= The Last Firehawk =

Children's book series

The Last Firehawk is a children's book series by British author Katrina Charman. The series is set in the fantasy world of Perodia, where anthropomorphic animals are the main characters. The main characters are Blaze, a firehawk, Tag, an owl, and Skyla, a squirrel.

The original English-language series was published by Scholastic as part of its Branches line of early chapter books. The books are aimed primarily at young readers and feature short chapters and illustrations.

== Plot ==

The series follows Blaze, Tag and Skyla as they go on adventures throughout Perodia and face various magical threats.

The first six books form a connected story arc centered on the vulture Thorn, dark magic and the Ember Stone. The three friends must find the pieces of the Ember Stone and use its power to protect Perodia.

The first book, The Ember Stone, introduces Tag, a young owl who wants to become one of the Owls of Valor. After Tag and Skyla discover a mysterious golden egg, it hatches into Blaze, a firehawk thought to be extinct. The three friends then begin a quest to find the Ember Stone and stop Thorn and the Shadow.

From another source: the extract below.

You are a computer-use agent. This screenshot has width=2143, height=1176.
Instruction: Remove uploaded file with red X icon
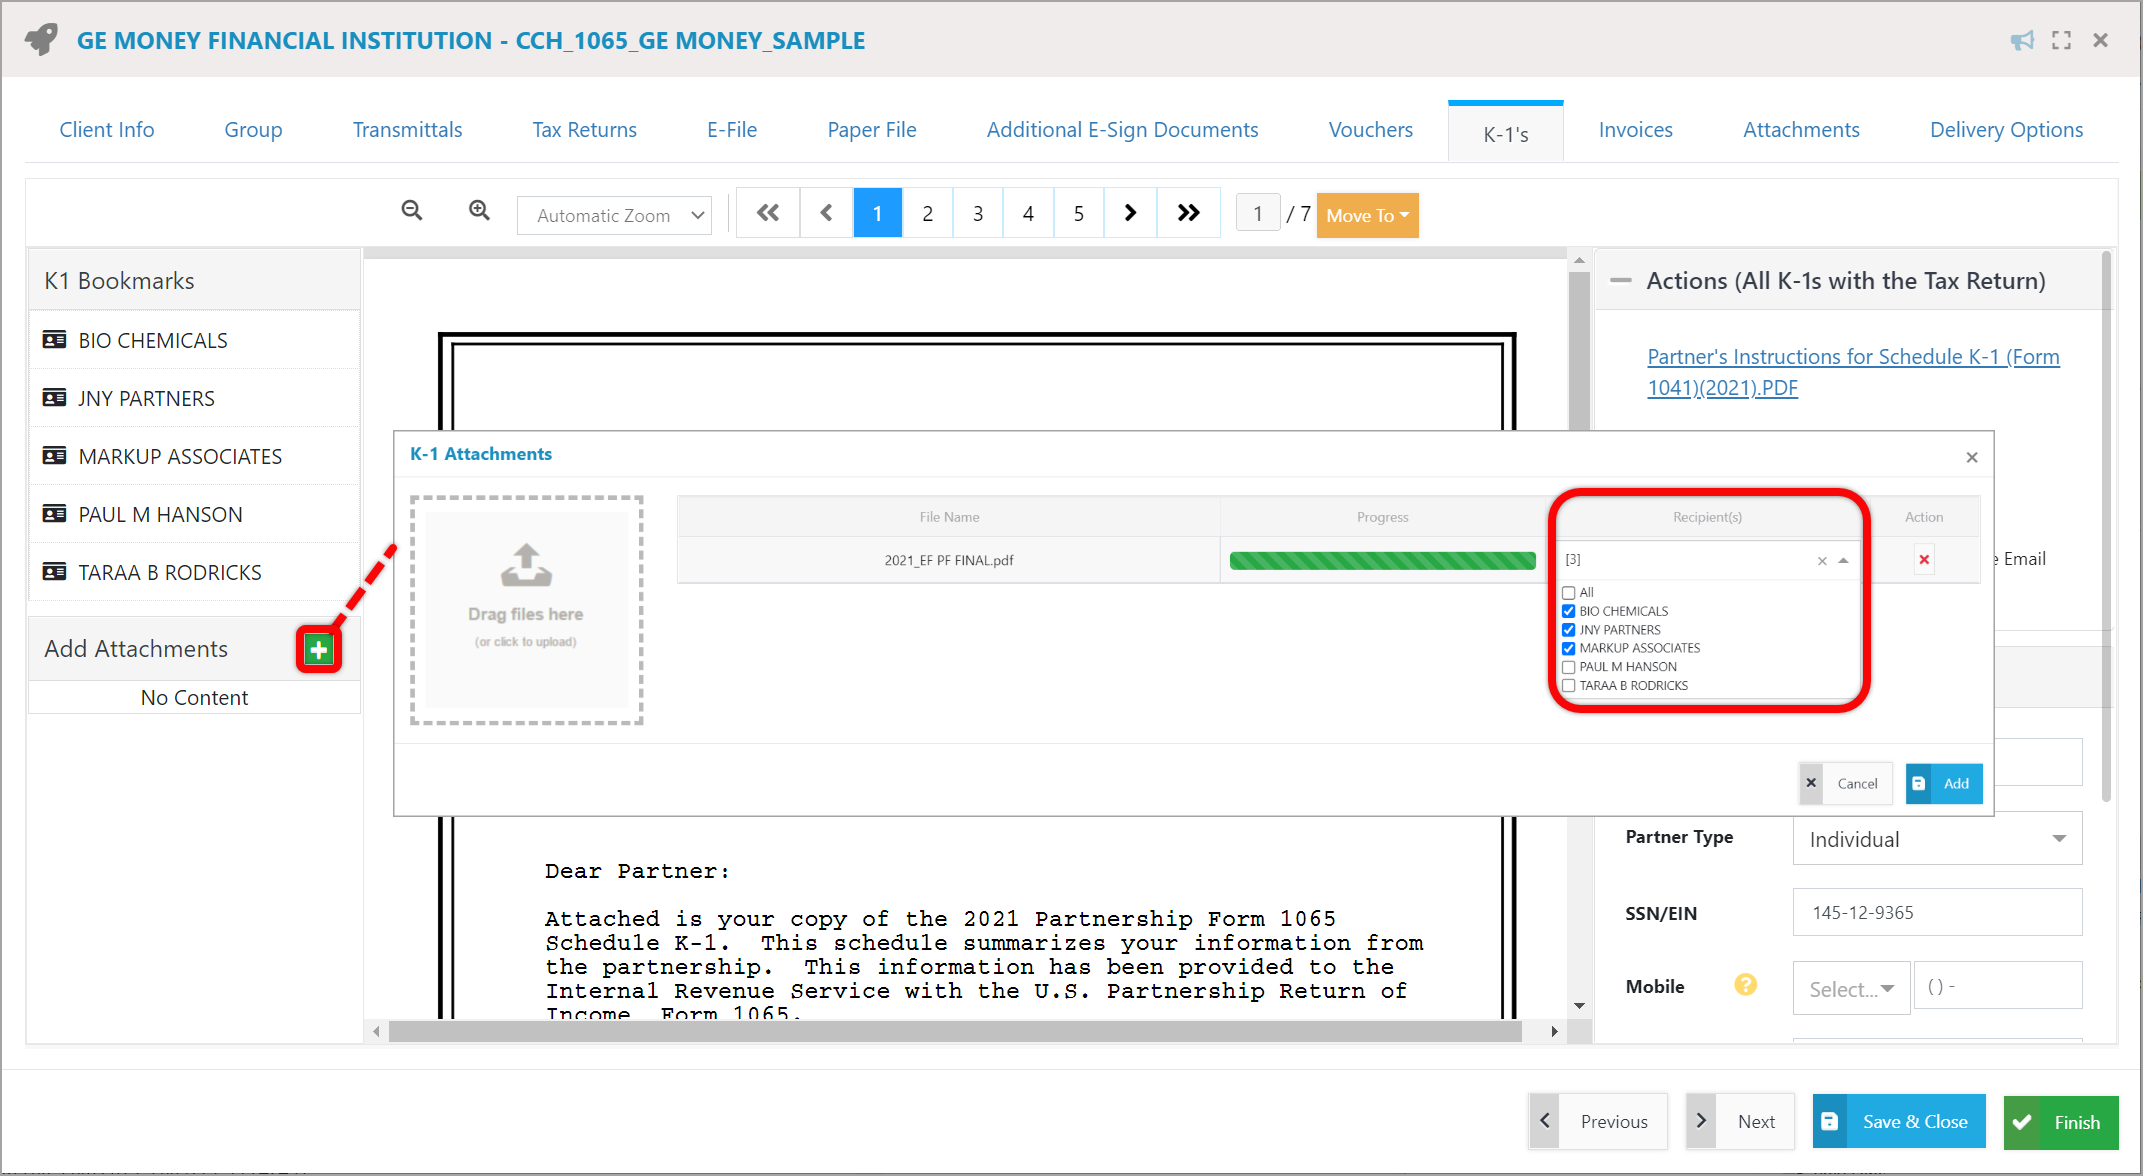click(x=1923, y=560)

The first story arc concludes with the sixth book, The Battle for Perodia. Beginning with the seventh book, The Cloud Kingdom, a new story arc begins. Blaze, Tag and Skyla set out to discover the whereabouts of Blaze's family and the other firehawks. The subsequent books take the characters to different regions of Perodia and introduce new characters and conflicts.

In the later books, the Shadow returns as a threat to Perodia.

== Books ==

| Book | Title |
|---|---|
| 1 | The Ember Stone |
| 2 | The Crystal Caverns |
| 3 | The Whispering Oak |
| 4 | Lullaby Lake |
| 5 | The Shadowlands |
| 6 | The Battle for Perodia |
| 7 | The Cloud Kingdom |
| 8 | The Silver Swamp |
| 9 | The Golden Temple |
| 10 | The Secret Maze |
| 11 | The Underland |
| 12 | The Shadow Returns |

The original English-language series currently consists of twelve books published by Scholastic.

== Reception ==

The series has received reviews from children's literature publications and independent book reviewers in both English- and German-language markets.

Kirkus Reviews described The Ember Stone, the first book in the series, as a promising beginning for young fantasy readers. The review highlighted the animal-fantasy setting, the adventure plot, the fast pace and the black-and-white illustrations, and classified the book as animal fantasy for readers aged six to nine.

Kirkus Reviews also reviewed The Crystal Caverns, the second book in the series. The review praised its fast pace, dialogue-heavy narrative and illustrations and described it as suitable for children moving from early readers to longer chapter books.

The German Borromäusverein published a detailed review of the German edition of The Ember Stone under the title Der letzte Feuerfalke und der Stein der Macht. The review praised the themes of friendship, courage and trust and noted the short chapters, age-appropriate suspense and illustrations. The reviewer recommended the book for children from the age of seven and also considered it suitable for reading aloud.

German children's literature blogs have also reviewed individual volumes of the series. Hörnchens Büchernest reviewed Der letzte Feuerfalke und die Kristallhöhlen, praising the continuation of the story and describing the adventure involving Tag, Skyla and Ruby as an exciting follow-up to the first book.

The German literature blog Sonjas Bücher-Blog reviewed the first volume in 2023 and highlighted its fantasy elements, adventure, friendship and illustrations, describing the story as particularly suitable for young readers and for reading aloud.

Additional German reviews have covered later volumes of the series, including Der letzte Feuerfalke und die flüsternde Eiche and Der letzte Feuerfalke und das geheime Labyrinth.

== German continuation ==

The German publisher Loewe Verlag is continuing the series with further books. According to Katrina Charman, Scholastic does not intend to publish further books in the series. Charman is therefore working with the German publisher Loewe to continue the series and write additional books.

Books 13, 14 and 15 are currently planned for publication only in Germany. Book 13, Der letzte Feuerfalke und das magische Ei, is scheduled for publication in Germany on 12 November 2026.

According to Charman, the books will remain exclusive to the German-language market until another publisher agrees to publish the new books in English.